Not a single individual with a very rare Jk(a–b–) phenotype, which is most frequent in Polynesian populations, was found among all six populations studied (Table 2). The Jk(a+wb-) phenotype which causes weak or partial expression of the Jka antigen, was represented at frequencies 0.54% (ASPREE), 4.54% (African), 4.61% (American), 1.19% (European), 15.87% (East Asians) and 8.38% (South Asian) within the six population datasets. We found the highest prevalence of the Jr(a+□) phenotype among East Asian populations (7.9%) while the African participants completely lacked the phenotype. Similar prevalence of Jr(a+) was observed among the other populations in our study (ASPREE [1.4%], European [1.2%], South Asian [0.6%]). 11 The A3 (0.15%) subtype was only observed in the African population, while the B3 phenotype was observed in both ASPREE (1.65%) and African (0.15%) populations.
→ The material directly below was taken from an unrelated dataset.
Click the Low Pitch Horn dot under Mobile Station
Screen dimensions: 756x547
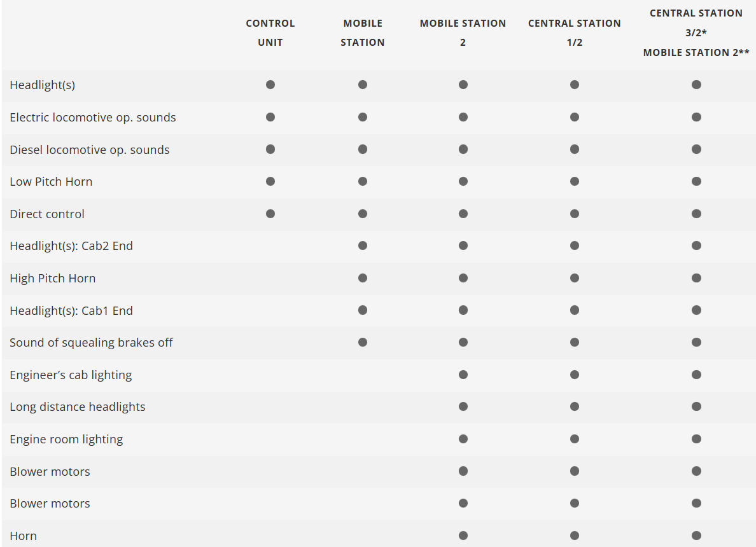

Prevalence of RHD/RHCE blood group phenotypes
We compared the frequency of Rh blood group phenotypes frequencies in ASPREE and 1KGP3 samples with previously reported data (Table 3). We analyzed the D gene percentage with respect to homozygous null expression within the six populations. Our results indicated that 99.8% of East Asian, 96.52% of African, 93.95% of American, and 94.48% of South Asian participants were homozygous for the RHD gene. Previous reports state approximately 85% of the Caucasian population is D-positive and RBCeq also predicted 83. 9% in European populations consistent with earlier reports (Supplementary Figure 1). In the 474 (16.92%) D-negative samples, 473 were due to deletion of the RHD gene and one sample was homozygous for the RHD*01N.20 allele. This is possibly the first to report for partial RHD antigen named DIIItype4 and DUC2 in Australian Caucasian cohorts. In Aspree two hemizygous calls for DIIItype4 and two homozygous calls for DUC2 were observed. Other than ASPREE, only in African populations DIIItype4 and only in American population DUC2 were observed. These two partial D types are rarely observed in Caucasians (0.1% European Americans), the same rarity we observed in other 1KG populations.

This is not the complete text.